WHAT THE EXERCISE ASKS:
From the records below, please return each line that holds the word "computer".

[Records from a data collection]
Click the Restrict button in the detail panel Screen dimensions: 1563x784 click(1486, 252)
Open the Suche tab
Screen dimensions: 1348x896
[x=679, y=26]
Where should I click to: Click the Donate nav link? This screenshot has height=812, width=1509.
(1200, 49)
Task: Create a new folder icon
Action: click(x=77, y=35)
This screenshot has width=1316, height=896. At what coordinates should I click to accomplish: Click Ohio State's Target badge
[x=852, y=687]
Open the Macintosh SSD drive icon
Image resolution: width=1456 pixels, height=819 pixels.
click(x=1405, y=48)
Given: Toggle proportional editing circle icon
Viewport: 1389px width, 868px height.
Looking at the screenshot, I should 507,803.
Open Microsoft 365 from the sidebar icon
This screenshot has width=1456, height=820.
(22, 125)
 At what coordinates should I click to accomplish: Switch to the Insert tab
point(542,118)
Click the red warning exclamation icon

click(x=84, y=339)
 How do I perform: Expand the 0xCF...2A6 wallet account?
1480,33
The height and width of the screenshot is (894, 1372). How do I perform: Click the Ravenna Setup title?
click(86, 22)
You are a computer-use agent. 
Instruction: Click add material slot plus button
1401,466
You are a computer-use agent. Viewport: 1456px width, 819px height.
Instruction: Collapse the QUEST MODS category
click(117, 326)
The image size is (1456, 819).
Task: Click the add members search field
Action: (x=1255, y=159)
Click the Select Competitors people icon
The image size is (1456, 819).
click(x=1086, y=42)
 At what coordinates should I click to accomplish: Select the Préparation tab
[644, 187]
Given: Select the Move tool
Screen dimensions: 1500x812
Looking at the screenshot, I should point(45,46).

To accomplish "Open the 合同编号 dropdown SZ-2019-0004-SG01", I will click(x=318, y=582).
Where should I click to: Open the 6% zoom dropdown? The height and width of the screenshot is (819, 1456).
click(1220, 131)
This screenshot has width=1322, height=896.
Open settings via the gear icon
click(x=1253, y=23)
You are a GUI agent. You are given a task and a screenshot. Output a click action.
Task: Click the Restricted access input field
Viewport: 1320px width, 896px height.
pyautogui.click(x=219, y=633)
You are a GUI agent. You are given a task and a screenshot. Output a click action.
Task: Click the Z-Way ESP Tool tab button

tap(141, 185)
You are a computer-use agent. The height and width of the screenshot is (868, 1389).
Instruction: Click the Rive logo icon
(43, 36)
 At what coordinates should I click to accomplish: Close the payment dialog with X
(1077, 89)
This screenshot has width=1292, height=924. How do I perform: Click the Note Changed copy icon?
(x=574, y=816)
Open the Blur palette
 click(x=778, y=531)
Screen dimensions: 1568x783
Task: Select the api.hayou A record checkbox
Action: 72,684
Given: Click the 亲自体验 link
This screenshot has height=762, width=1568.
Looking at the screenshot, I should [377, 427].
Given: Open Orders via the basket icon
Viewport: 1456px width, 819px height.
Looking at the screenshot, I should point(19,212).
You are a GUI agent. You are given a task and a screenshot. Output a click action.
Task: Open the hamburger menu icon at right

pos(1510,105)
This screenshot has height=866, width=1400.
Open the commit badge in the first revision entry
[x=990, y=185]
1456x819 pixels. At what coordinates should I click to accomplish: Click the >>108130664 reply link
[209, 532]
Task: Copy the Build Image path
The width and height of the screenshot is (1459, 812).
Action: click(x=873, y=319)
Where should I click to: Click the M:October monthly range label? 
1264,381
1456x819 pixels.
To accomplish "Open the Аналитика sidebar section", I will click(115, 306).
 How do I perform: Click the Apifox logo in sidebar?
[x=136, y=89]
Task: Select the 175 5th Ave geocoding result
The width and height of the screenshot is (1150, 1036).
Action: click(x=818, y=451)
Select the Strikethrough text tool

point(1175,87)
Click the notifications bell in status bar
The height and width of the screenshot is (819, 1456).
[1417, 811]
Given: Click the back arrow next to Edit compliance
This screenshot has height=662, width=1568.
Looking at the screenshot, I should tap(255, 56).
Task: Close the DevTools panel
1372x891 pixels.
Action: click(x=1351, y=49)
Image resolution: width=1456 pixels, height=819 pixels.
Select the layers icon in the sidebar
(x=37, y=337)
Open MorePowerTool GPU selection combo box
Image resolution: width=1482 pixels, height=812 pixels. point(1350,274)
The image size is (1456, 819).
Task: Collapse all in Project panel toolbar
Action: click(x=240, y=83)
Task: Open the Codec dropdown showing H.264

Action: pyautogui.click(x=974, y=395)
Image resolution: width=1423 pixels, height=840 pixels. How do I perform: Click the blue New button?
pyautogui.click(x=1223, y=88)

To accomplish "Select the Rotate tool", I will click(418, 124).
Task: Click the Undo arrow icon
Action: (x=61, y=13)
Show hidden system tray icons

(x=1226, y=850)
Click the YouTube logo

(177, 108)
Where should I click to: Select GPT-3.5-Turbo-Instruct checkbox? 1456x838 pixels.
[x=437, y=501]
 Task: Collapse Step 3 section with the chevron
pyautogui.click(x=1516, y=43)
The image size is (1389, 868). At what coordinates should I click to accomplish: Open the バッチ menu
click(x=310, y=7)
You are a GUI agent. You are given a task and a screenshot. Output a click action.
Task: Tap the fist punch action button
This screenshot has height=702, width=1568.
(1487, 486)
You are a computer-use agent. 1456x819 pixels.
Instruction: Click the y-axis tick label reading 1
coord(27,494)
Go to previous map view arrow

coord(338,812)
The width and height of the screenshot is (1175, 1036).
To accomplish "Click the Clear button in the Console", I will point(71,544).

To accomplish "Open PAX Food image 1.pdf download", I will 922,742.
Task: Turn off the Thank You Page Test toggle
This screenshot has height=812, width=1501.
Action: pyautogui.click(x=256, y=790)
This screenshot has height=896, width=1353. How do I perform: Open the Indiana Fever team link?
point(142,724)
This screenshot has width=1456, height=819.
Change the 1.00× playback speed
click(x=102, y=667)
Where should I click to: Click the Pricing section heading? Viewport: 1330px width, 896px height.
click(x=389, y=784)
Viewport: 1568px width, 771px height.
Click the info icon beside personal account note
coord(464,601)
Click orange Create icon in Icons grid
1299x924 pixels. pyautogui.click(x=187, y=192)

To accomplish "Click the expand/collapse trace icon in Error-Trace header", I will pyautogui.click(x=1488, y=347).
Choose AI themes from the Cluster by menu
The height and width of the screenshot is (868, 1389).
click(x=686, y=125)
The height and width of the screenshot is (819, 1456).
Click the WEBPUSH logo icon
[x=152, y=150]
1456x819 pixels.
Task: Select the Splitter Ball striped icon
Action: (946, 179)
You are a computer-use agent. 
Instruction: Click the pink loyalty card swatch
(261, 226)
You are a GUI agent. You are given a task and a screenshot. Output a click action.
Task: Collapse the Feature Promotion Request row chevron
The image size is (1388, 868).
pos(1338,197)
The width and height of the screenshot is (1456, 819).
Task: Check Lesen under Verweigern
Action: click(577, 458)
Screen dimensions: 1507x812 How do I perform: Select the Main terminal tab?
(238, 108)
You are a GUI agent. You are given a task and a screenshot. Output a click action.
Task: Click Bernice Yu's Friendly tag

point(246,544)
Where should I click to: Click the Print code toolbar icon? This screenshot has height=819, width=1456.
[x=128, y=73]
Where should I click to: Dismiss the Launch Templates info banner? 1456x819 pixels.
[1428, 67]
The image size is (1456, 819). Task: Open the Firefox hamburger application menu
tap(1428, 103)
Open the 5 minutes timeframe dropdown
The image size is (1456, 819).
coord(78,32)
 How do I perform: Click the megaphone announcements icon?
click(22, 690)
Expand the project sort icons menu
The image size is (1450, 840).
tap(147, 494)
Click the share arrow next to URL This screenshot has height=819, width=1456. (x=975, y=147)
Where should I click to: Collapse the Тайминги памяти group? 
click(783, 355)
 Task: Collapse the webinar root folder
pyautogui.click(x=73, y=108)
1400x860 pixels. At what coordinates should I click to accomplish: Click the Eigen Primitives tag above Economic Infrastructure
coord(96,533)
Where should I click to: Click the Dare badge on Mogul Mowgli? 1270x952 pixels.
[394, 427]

TASK RESPONSE:
You are a computer-use agent. 
You are a computer-use agent. Viewport: 1456px width, 819px height.
You are a computer-use agent. The height and width of the screenshot is (868, 1389).
You are a computer-use agent. 1456x819 pixels.
You are a computer-use agent. 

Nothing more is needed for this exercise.